Uma pesquisa feita por Maria Noelia Jiménez e colegas da Instituto Andaluz de Investigação e Formação Agrícola, Pesqueira, Alimentar e Ecológica mostra a forma como os olivais são cultivados e como o solo é gerido pode afetar significativamente a diversidade da vida vegetal. O estudo, publicado na Agricultura Renovável e Sistemas Alimentares, foi realizado no sul da Espanha. Os pesquisadores encontraram diferenças significativas no número de espécies de plantas, tipos de espécies e distribuição de espécies com base em diferentes práticas agrícolas.
O cultivo da oliveira é uma parte significativa do patrimônio agrícola e da economia da Espanha, mas os métodos agrícolas tradicionais podem ter impactos ambientais adversos. Os olivais cobrem uma vasta área na Andaluzia, muitas vezes em terrenos inclinados onde a erosão do solo e a perda de biodiversidade são preocupações prementes. Os pesquisadores investigaram como diferentes sistemas agrícolas (convencional, orgânico, abandonado) e técnicas de manejo do solo (cobertura nativa versus preparo do solo) afetaram espécies de plantas vasculares em 20 locais diferentes.
Os olivais convencionais que usam lavoura, ou aração, para manejar ervas daninhas tinham o menor nível de biodiversidade, com apenas oito espécies de plantas em média. Surpreendentemente, os olivais orgânicos que usavam lavoura tinham apenas uma biodiversidade ligeiramente superior, com dez espécies em média. Em contraste, os pomares orgânicos que usam culturas de cobertura como trevo ou cevada, que são plantadas para suprimir ervas daninhas, tinham 28 espécies em média, comparáveis aos pomares abandonados que não foram manejados por algum tempo.

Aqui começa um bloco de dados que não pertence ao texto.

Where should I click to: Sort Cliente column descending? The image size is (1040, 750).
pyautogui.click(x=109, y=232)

Os pesquisadores sugerem que essas descobertas mostram que as culturas de cobertura, em vez da lavoura, são fundamentais para aumentar a biodiversidade nos olivais, sejam eles cultivados ativamente ou abandonados. As culturas de cobertura fornecem um habitat mais adequado para uma gama mais ampla de espécies de plantas. As condições ambientais, a declividade dos olivais, a idade das oliveiras e a intensidade do uso do solo circundante também afetaram o número e os tipos de espécies encontradas.
Os pesquisadores mediram a biodiversidade registrando todas as espécies de plantas ao longo dos transectos de linha através dos bosques e analisando a abundância, riqueza e diversidade das espécies. Eles descobriram que o sistema agrícola e o manejo do solo impactaram significativamente não apenas o número total de espécies, mas também os tipos específicos de espécies, quão comuns ou raras eram e sua distribuição. As formas de vida das plantas, como arbustos, gramíneas ou plantas de folhas largas, também foram afetadas.

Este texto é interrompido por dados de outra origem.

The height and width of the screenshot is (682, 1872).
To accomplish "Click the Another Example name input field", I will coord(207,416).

Dados os desafios da agricultura em encostas íngremes onde existem muitos olivais, os pesquisadores sugerem que a agricultura orgânica com culturas de cobertura ou o abandono dos olivais para permitir que a vegetação natural assuma o controle podem ser boas opções para aumentar a biodiversidade. Culturas de cobertura e vegetação natural fornecem habitat e alimento para a vida selvagem, previnem a erosão do solo e sustentam um ecossistema de solo saudável. Em seu artigo, Jiménez e colegas também sugerem considerar o abandono como uma estratégia.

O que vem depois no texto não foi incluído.